Saturday, October 24, 2009

At the intersection of Walmart & Amway: the transformation of human civilization, brought to you by capitalism

I read a galvanizing Wall Street Journal article Wednesday on my morning flight to Chicago. The article focused on a new trend in India: companies that are designing and selling new products geared toward improving the quality of life for India’s poorest populations, and giving individual entrepreneurs the opportunity to build their own businesses along the way.

That bears repeating: Indian companies are now focusing their resources on designing and selling new products geared toward improving the quality of life for India’s poorest populations, and giving individual entrepreneurs the opportunity to build their own businesses along the way.

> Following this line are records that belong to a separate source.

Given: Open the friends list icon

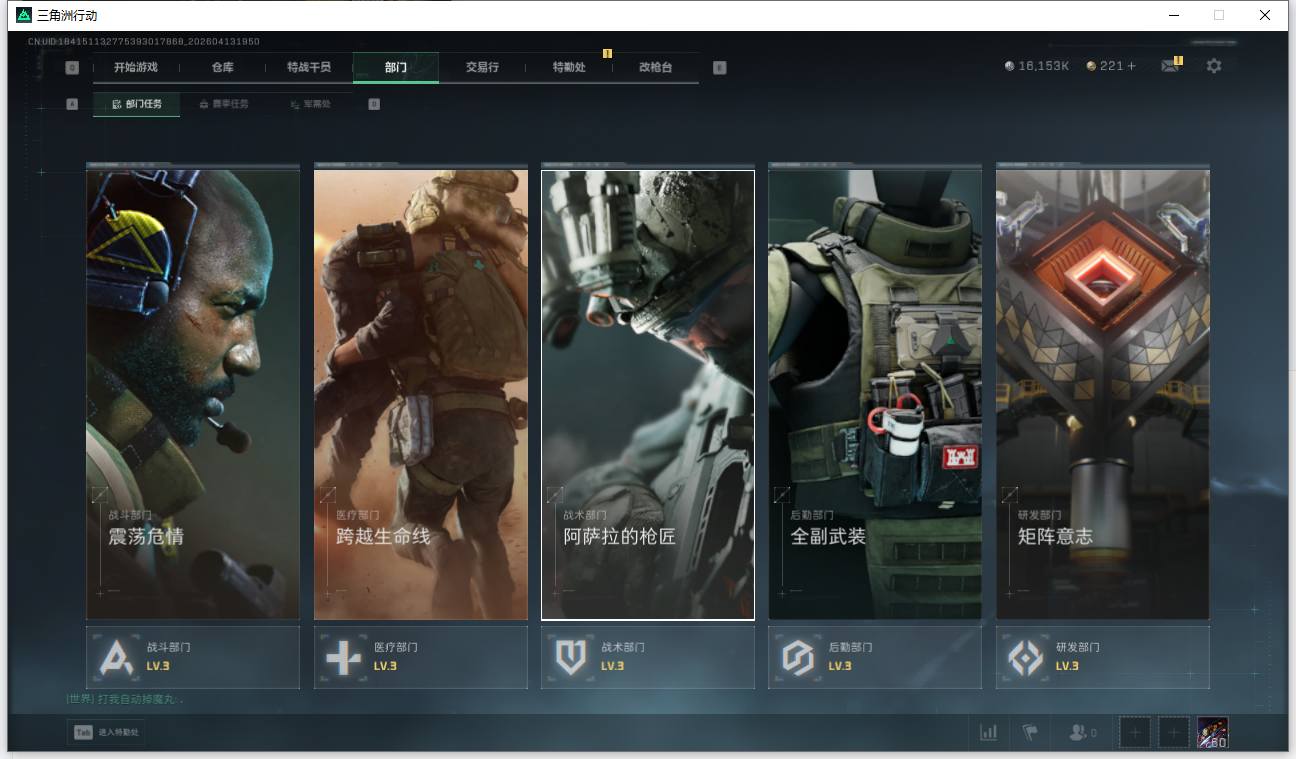Looking at the screenshot, I should [x=1082, y=733].
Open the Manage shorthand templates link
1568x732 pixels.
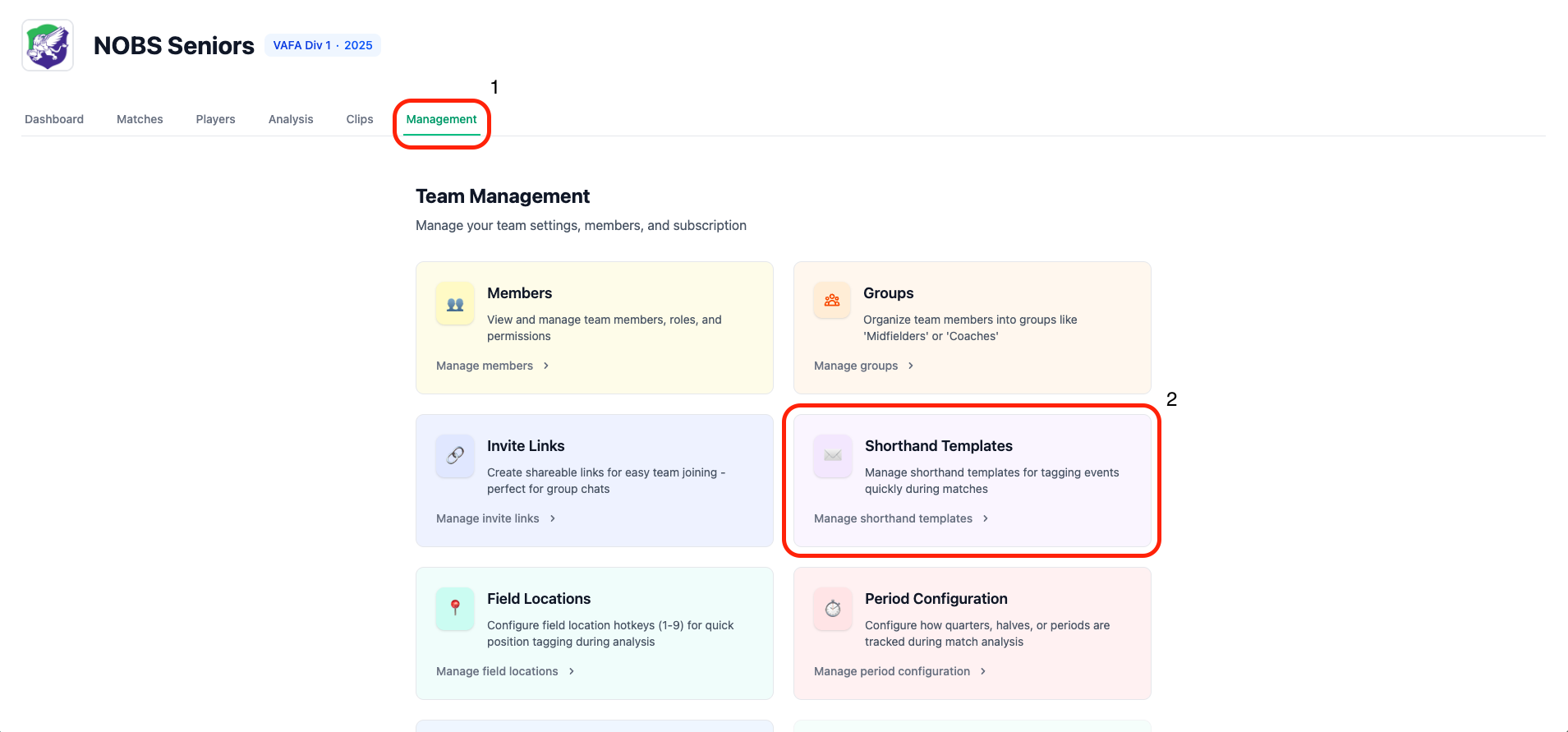click(893, 518)
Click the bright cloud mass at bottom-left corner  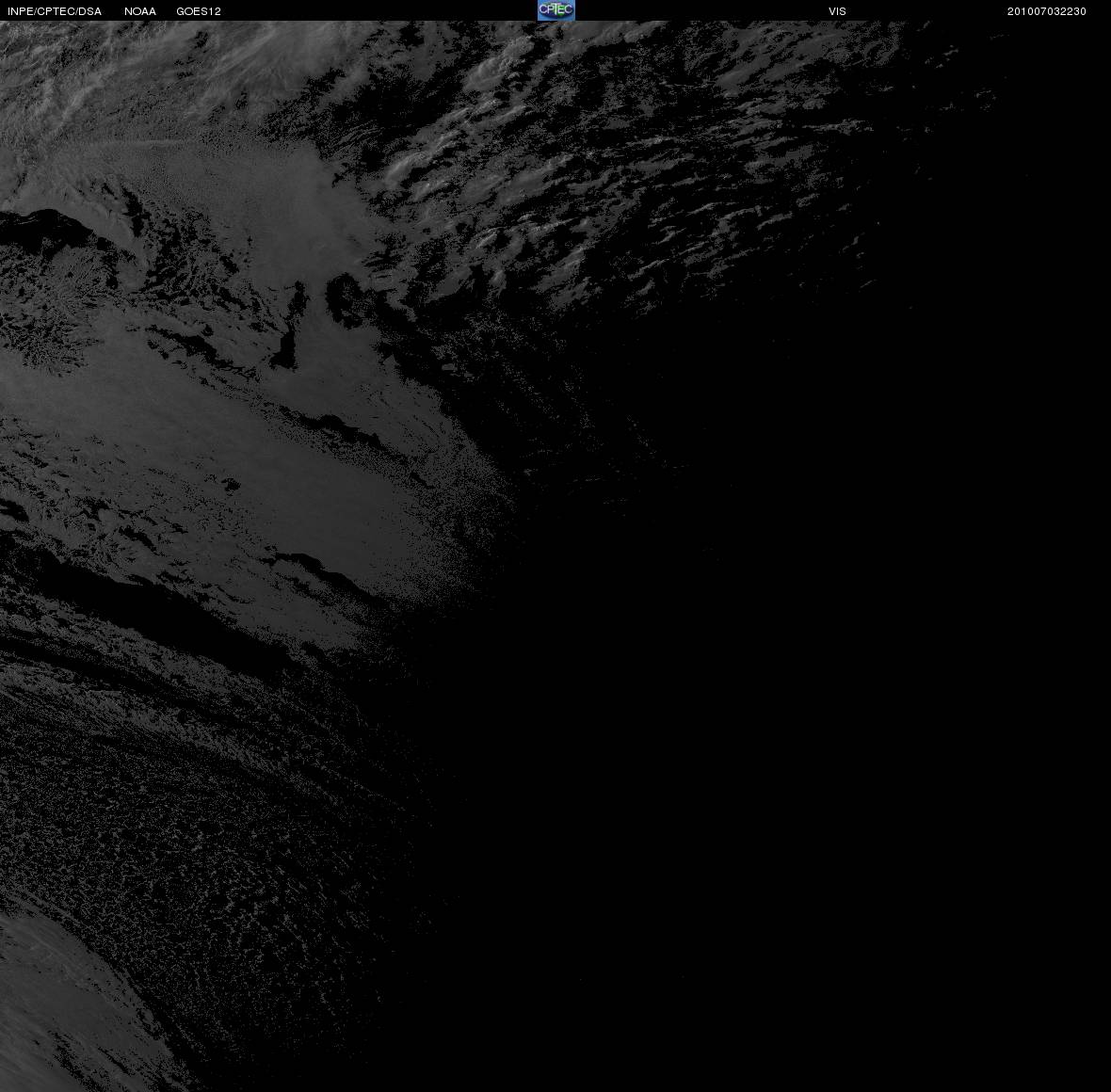click(71, 1006)
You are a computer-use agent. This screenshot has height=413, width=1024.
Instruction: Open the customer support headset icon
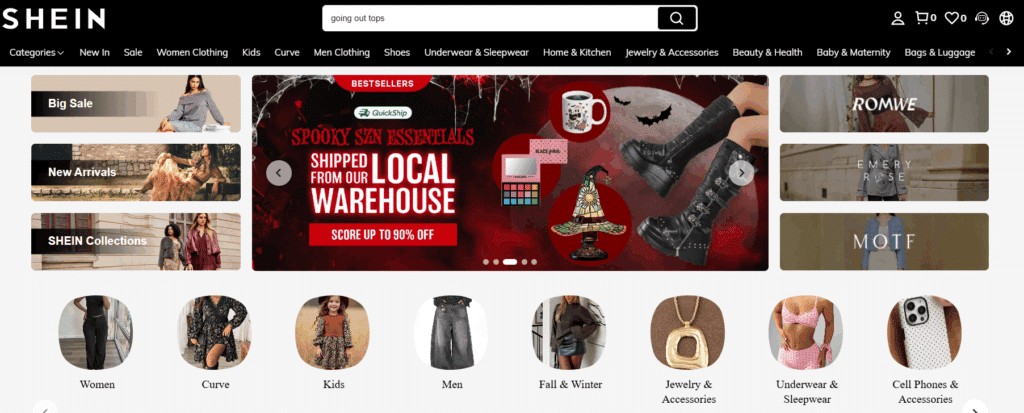pyautogui.click(x=982, y=18)
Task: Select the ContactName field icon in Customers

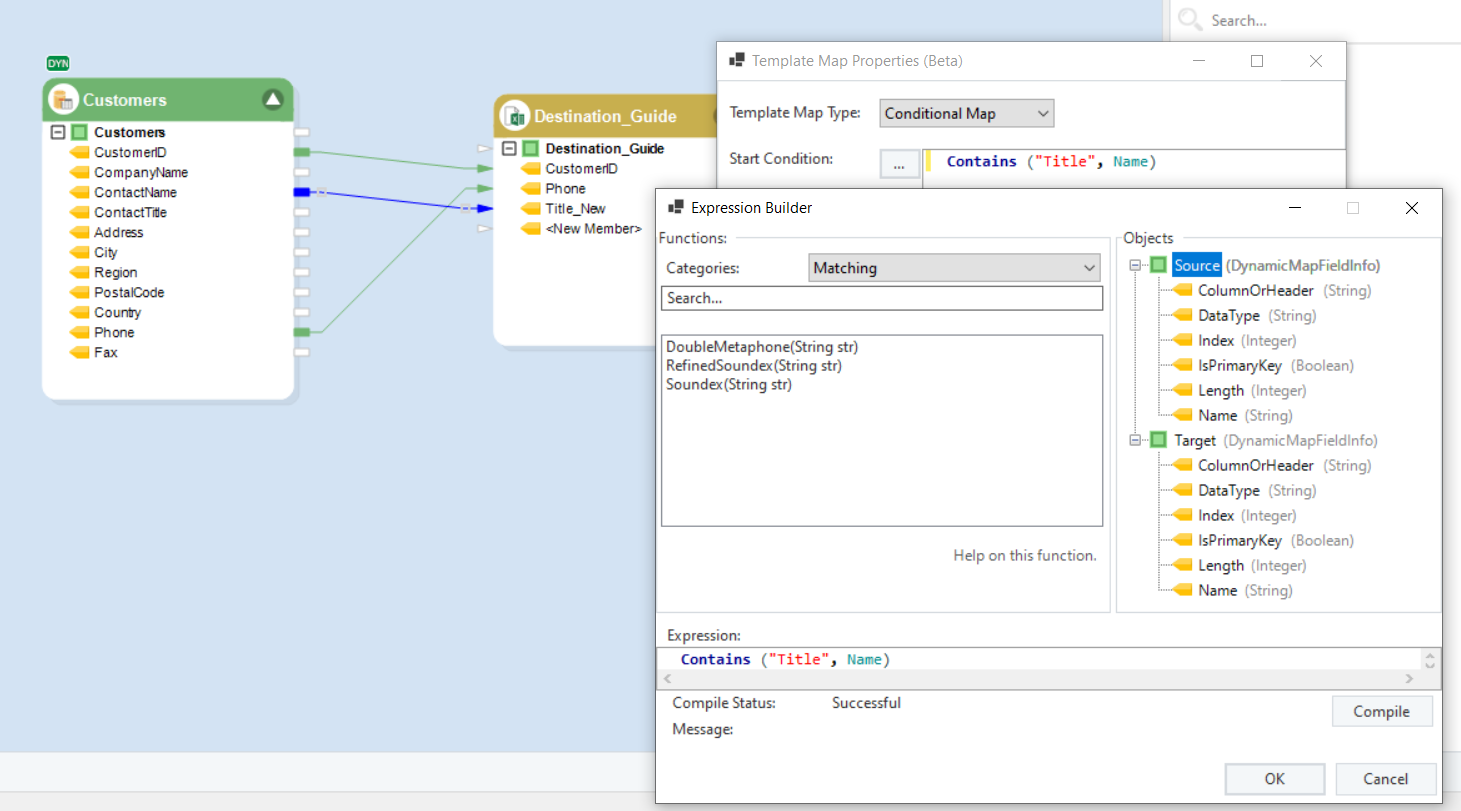Action: 80,193
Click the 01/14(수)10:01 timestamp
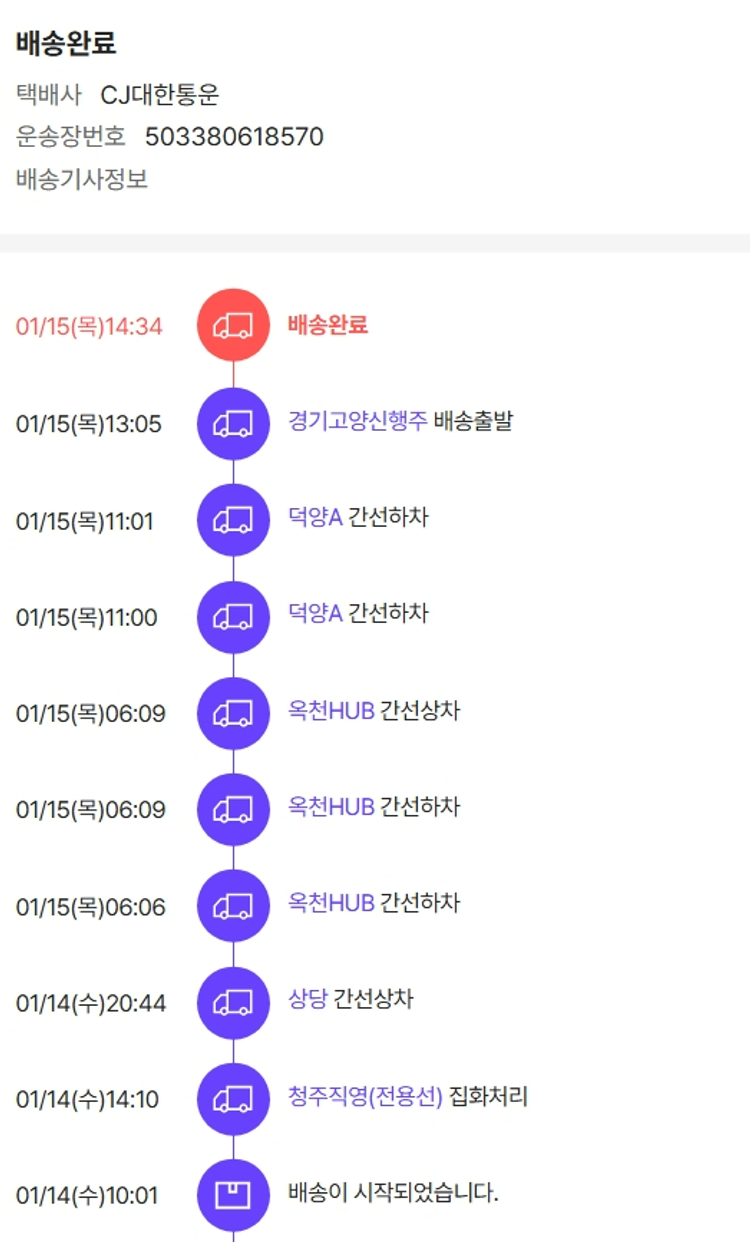 (87, 1196)
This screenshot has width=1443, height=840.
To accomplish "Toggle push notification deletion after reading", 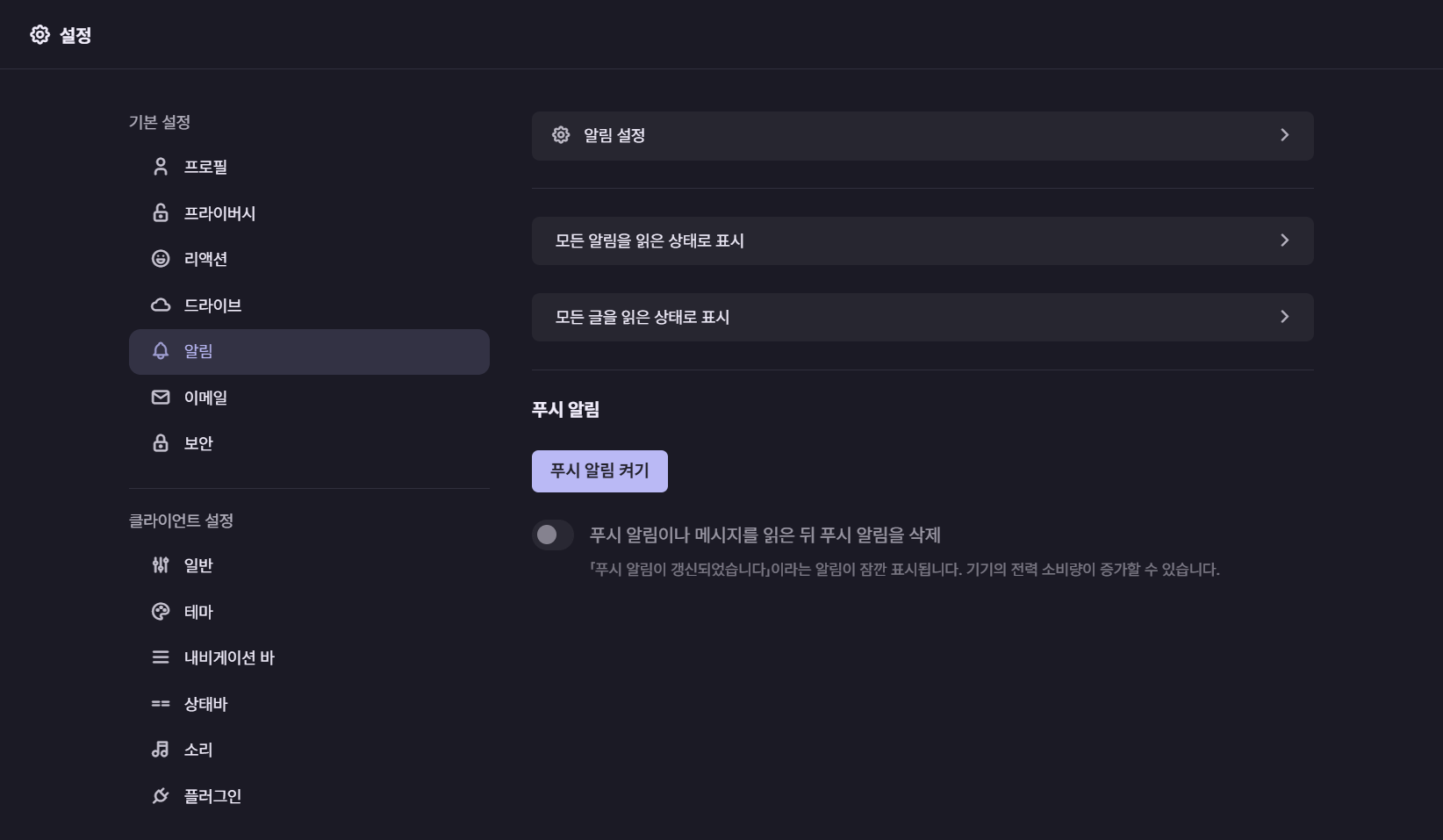I will pyautogui.click(x=552, y=535).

Those in the know in India have figured out that they don’t have to settle for scraps of hand-me-down technology and jobs outsourced from the West to sustain their economy. Armed with some of the best designers and engineers in the world along with a highly skilled workforce and motivated customer potential, they have decided to build their own internal engine – I’m not even sure they realize exactly what they are unleashing in their country. In addition to the obvious economic explosion coming their way, it will have incredibly profound and far reaching social and political effects.

It started when they channeled Henry Ford with the release of the Nano, Tata Motors tiny little $2,200 car that the bulk of Indians could afford to buy and could physically drive throughout their country’s widely varied road system. Here are some other examples:

- One company has produced a small refrigerator that runs on batteries designed for use in India’s rural areas that sells for $70. Although it is a “major appliance purchase” for small Indian farming families, it significantly improves the safety of their food supply and their quality of life at a purchase price they can afford and a low cost of use they can sustain. It’s kinder to the environment just by its necessary design. Its sale and distribution is handled by women who go from village to village with the small refrigerator on their bicycles.
- Another company has figured out how to open bank “branches” virtually: it has designed a special cell phone with a chip that can compute and transmit basic banking transactions using portable fingerprint identification technology for account holders. A bank representative basically sets up shop in any given small village with the phone and a lockbox of rupees. Customers sign into their accounts using the fingerprint technology, do their transactions electronically, and either deposit or withdraw the physical rupees from the representative’s lockbox. The representative takes the physical currency back to a brick and mortar branch at the end of his/her run.

These are just two examples of ways that Indian companies are transforming the lives of their own citizens. Along the way, they are also blazing a revolutionary path to economic recovery and growth for the entire global market. Want to use less energy? Look to India’s innovative uses of rechargeable batteries and low-power drain electrical devices. Looking to improve product affordability? See how India’s new technologies and production methods are reducing manufacturing and transaction costs. Racking your brain over how to create new business and job opportunities for your underclass? India is leading the way by working with their culture: building distribution channels with independent entrepreneurs and small local businesses that create local jobs, thereby improving standards of living in villages and rural areas all over India. Wishing you could recoup some of the losses you took in the stock market plunge? Has India got some investment opportunities for you, even if your available investment dollars are modest.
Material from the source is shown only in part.